• _Listed entries_:
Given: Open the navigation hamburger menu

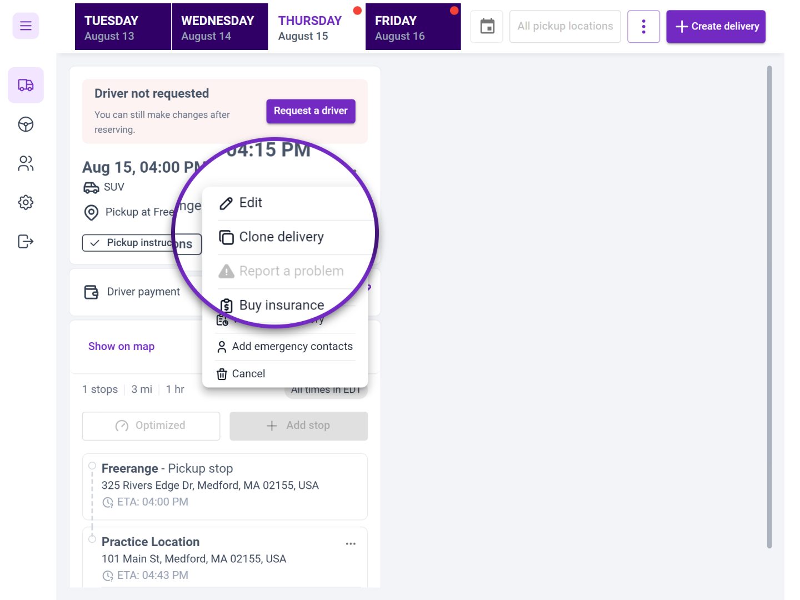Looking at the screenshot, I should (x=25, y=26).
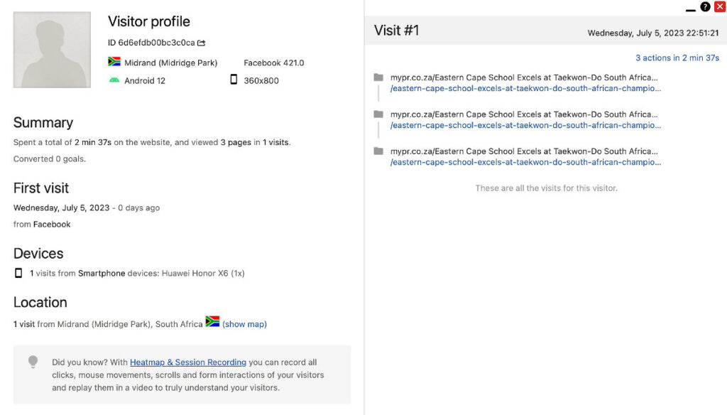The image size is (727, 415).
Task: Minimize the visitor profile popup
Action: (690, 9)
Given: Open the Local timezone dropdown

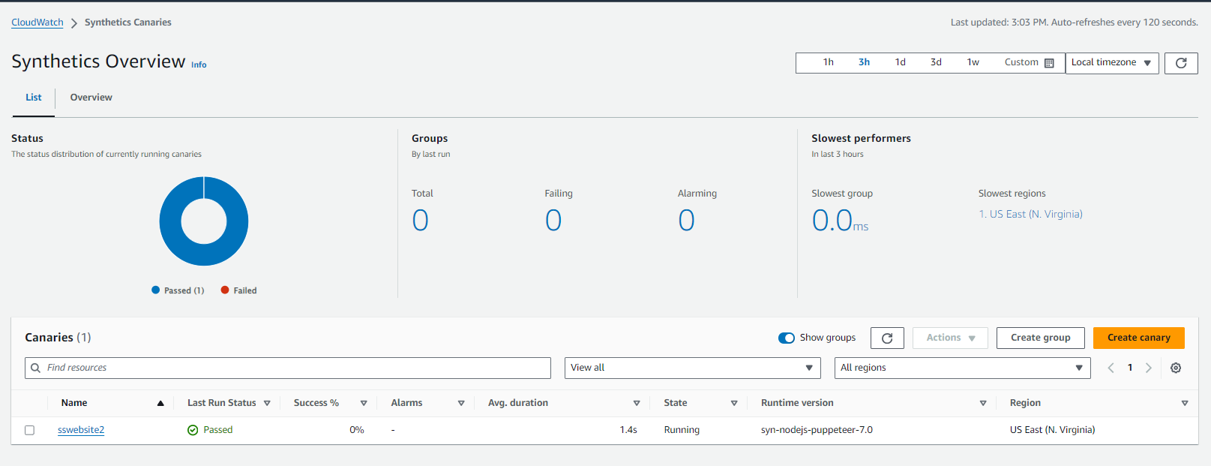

• _Problem description_:
Copy all the material exactly; omit images.

• _Completed exercise_:
Given: Open the navigation hamburger menu

Looking at the screenshot, I should (x=25, y=26).
The image size is (727, 415).
Task: Minimize the visitor profile popup
Action: (690, 9)
Given: Open the Local timezone dropdown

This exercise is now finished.